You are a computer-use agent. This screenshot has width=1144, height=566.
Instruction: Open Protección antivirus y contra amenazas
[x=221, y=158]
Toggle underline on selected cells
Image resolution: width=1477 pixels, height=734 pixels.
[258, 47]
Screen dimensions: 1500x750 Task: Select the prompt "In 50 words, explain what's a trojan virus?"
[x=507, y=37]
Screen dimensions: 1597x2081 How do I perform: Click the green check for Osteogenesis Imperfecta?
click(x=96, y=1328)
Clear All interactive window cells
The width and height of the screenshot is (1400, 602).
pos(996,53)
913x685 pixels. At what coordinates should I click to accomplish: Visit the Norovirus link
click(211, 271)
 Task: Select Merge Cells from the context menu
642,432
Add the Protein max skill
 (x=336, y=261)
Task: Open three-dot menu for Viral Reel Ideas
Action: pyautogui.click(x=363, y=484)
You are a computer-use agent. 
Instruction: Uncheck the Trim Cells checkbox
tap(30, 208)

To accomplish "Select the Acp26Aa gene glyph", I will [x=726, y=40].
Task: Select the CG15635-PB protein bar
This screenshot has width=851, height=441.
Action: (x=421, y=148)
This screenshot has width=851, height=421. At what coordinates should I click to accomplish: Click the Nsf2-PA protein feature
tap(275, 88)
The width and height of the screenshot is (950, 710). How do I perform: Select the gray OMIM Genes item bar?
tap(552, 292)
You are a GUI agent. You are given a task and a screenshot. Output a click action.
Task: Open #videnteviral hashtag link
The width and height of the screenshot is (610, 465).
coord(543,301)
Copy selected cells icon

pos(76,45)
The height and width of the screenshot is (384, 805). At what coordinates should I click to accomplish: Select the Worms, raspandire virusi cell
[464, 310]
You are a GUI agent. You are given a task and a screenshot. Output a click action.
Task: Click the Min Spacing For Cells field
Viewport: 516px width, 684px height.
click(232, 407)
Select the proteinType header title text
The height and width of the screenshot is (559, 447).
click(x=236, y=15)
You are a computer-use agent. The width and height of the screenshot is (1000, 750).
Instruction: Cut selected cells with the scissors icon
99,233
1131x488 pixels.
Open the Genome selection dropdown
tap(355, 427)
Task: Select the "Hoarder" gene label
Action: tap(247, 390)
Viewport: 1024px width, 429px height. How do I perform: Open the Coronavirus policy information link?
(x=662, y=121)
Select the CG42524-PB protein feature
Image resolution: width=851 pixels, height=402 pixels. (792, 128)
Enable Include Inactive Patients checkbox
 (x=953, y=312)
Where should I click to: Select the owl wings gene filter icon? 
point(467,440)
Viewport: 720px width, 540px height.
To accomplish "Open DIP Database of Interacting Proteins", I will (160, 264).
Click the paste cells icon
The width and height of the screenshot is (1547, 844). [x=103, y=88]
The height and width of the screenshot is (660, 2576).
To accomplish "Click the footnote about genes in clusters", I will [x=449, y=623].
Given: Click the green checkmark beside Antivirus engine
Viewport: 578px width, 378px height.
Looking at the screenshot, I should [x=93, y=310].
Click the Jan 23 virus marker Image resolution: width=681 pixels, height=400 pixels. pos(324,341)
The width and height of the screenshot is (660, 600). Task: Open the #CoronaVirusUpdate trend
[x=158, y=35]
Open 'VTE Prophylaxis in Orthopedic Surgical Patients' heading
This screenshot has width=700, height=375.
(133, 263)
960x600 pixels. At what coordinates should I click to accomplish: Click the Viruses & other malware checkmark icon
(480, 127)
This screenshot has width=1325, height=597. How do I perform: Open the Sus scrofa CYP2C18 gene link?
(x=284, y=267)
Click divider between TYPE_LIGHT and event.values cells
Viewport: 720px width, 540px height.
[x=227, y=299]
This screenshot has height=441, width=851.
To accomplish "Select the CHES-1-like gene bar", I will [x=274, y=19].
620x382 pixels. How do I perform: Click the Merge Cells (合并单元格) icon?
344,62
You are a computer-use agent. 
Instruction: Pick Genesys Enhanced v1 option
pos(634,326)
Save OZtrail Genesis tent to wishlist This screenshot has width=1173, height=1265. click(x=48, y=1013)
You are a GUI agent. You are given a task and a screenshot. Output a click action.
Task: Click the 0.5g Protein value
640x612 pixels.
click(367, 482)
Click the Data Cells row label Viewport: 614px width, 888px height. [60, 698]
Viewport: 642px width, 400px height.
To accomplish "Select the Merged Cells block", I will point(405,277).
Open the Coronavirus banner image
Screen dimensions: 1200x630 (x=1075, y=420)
------------------------------------------------------------
**Task objective**
Using the data above, copy each line that contains "will".

**Result of this exercise**
To accomplish "Select the Acp26Aa gene glyph", I will [x=726, y=40].
To accomplish "Open DIP Database of Interacting Proteins", I will (160, 264).
To accomplish "Click the footnote about genes in clusters", I will [x=449, y=623].
To accomplish "Select the CHES-1-like gene bar", I will [x=274, y=19].
To accomplish "Select the Merged Cells block", I will point(405,277).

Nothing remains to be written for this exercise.